A small bird came begging to my window sill,

And the snow-drift powdered his breast;

He chirped and he peeped till I threw him some crumbs,

 Which he took up aloft to his nest;

Then I shut down the window to keep out the wind,

And I paced o’er my parlour floor;

And I looked at the fire; and I said with a sigh,

Now’s the time to remember the poor!


Creeping dose to my hearth-stone, so cosy and warm,

Where the wild cold winds I defied.

I began to muse on the sick and forlorn,

And the poor folks that roam outside;

And, trembling to think what the thousands that

In their comfortless nooks endure,

I looked through the window again, and I said—

   “Now’s the time to remember the poor!”

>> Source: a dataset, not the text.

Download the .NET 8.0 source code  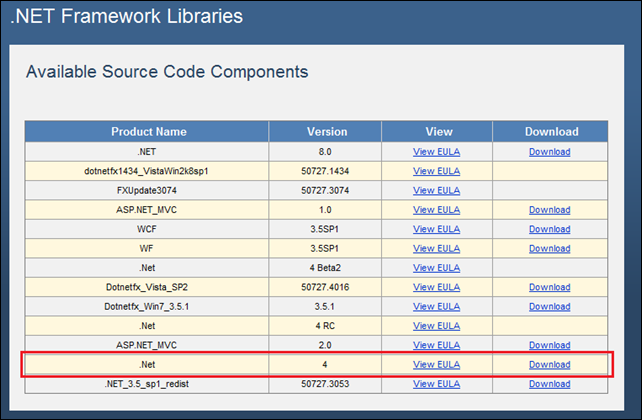coord(549,152)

As yon pale workman creeps through the snow-muffled street,

    ‘Mid the white flakes whirling past,

His frost-bitten bands in his garments so thin

He is hiding away from the blast:

Now he halts by yon kitchen, whose savoury steams

     Many a famishing wand’rer allure ;

Then he glides on again like a ghost, through the snow;—

“Now’s the time to remember the poor!”


And now, from a corner, that fends off the storm,

He peers, with despair in his eye,

At the fire-lighted windows the warm chimney-top,

And the coach rolling merrily by;

Once more, he goes murmuring slow on his way,

“Lord, how long will this endure?”

And the snow-shroud whirls wild round its shivering prey, —

“Now’s the time to remember the poor!”


How little they think, who are cheerful and warm,

While they laugh at the wintry tide,

What the folk that are hungry, the sick and the sad,

In their cold, dark corners abide :

But this life it is short, both to high and to low,

     And there’s nought upon earth that’s sure :

We were bare when we came, and bare we most go,—

“Now’s the time to remember the poor!”


Waugh’s poem does not specifically mention the Cotton Famine, but has relevance to the period due to the familiar themes of poverty and charity. As in many of the other Christmas poems, the comforts of a well-to-do home are contrasted with the “comfortless nooks” of the unfortunate poor. Waugh emphasises the impact of the cold, repeatedly referring to the snow, ice, and keen wind that compound the misery of a poorly dressed worker with little to spare for blankets or fuel. Waugh himself had working-class origins, though by the time of the Cotton Famine, he was able to make a living from his writing. This is from the point of view of someone comfortably off, rather than in the voice of the cold, hungry worker, and is perhaps therefore aimed at those who were able to “remember the poor” through charitable acts.

The version of this poem published in Waugh’s Poems and Songs (1889) notes that it is composed ‘To an old English melody’, and thus was intended to be sung rather than simply recited.

Dr Ruth Mather, University of Exeter.